TASK OBJECTIVE =>
Within the records that follow, count the lines containing the string "category". Reply only with the count.

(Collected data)
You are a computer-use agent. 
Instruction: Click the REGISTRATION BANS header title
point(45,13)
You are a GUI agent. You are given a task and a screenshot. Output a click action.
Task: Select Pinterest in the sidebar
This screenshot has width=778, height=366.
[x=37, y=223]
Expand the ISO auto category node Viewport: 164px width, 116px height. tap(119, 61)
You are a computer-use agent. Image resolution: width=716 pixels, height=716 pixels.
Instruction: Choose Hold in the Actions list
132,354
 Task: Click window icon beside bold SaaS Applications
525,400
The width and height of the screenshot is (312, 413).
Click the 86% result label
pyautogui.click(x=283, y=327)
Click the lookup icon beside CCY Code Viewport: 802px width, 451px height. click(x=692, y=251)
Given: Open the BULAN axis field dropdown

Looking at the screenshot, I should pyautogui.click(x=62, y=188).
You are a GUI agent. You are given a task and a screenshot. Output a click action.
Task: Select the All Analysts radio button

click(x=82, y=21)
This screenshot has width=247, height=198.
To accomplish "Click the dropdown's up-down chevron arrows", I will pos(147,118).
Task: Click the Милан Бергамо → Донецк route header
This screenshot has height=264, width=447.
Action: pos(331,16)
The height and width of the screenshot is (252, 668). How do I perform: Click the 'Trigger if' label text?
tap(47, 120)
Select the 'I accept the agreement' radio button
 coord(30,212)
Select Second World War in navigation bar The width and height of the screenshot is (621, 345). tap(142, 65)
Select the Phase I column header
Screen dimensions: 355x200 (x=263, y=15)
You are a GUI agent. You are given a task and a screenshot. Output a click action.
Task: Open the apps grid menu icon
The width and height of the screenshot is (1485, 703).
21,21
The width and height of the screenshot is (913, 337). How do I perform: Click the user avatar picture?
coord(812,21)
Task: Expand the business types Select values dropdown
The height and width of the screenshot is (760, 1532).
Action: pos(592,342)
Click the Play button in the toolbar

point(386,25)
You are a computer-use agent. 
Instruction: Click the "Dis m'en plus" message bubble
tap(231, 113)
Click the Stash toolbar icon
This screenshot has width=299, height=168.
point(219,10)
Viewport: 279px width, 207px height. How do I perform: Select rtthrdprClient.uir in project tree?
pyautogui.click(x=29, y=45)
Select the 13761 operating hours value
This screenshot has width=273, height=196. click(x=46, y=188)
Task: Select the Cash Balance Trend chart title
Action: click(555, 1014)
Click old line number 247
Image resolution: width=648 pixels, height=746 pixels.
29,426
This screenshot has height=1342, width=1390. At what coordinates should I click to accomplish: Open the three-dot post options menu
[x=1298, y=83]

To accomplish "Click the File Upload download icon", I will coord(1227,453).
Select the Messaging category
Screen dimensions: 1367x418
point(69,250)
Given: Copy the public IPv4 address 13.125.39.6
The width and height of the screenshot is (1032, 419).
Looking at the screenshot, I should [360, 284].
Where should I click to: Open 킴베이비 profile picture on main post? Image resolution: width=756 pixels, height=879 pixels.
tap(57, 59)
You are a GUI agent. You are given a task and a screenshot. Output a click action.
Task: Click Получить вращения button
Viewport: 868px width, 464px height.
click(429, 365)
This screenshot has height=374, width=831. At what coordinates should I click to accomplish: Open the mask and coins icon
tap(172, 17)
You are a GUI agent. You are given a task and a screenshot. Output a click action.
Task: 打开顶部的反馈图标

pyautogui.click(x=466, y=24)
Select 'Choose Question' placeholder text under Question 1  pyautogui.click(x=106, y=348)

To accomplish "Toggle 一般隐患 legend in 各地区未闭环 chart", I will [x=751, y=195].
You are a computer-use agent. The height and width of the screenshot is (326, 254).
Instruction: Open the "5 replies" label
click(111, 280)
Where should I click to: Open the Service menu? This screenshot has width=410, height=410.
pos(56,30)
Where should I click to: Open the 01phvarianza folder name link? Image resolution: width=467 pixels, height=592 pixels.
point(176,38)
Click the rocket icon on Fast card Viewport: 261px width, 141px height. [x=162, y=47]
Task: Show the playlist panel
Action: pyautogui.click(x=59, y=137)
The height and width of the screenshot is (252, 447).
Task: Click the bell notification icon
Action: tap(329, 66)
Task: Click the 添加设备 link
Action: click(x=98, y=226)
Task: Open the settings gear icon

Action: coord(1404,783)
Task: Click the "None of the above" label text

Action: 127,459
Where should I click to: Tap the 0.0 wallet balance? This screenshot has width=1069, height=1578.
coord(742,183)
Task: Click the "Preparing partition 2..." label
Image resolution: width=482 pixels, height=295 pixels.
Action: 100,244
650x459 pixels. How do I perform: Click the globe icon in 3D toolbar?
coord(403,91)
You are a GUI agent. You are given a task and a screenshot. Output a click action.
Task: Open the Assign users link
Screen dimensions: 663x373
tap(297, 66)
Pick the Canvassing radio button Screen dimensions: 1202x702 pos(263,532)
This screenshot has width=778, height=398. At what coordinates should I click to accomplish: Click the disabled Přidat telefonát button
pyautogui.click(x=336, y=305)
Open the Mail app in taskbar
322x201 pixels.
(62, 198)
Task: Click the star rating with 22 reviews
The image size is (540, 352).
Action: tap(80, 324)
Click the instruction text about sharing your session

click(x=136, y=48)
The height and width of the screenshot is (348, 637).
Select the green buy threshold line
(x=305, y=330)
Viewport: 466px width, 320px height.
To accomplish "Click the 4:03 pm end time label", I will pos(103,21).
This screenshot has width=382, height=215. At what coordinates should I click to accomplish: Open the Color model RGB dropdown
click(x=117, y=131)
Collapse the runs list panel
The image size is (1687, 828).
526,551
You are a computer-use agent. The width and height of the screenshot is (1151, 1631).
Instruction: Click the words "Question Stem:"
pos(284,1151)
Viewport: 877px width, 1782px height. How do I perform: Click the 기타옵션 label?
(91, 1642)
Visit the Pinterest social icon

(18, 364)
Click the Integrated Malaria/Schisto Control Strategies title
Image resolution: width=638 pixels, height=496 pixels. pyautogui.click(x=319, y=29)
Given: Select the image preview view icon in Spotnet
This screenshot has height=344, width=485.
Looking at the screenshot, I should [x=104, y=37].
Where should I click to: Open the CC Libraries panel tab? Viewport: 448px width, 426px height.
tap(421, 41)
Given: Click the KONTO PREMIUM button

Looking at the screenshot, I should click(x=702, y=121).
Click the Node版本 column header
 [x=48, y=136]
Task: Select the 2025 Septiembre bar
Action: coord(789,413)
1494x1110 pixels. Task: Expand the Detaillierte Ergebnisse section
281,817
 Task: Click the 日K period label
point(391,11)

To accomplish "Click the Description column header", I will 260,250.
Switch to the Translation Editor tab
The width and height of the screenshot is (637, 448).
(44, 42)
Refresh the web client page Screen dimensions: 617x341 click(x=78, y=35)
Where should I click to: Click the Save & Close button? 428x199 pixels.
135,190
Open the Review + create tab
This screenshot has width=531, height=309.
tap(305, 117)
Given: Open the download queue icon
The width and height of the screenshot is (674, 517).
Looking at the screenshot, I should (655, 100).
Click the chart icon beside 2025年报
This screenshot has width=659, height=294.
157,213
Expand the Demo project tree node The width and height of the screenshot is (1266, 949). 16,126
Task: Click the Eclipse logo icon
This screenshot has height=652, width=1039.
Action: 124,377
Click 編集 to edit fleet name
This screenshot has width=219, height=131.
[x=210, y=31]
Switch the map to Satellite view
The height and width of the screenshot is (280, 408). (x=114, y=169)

SOLUTION TO THIS TASK =>
2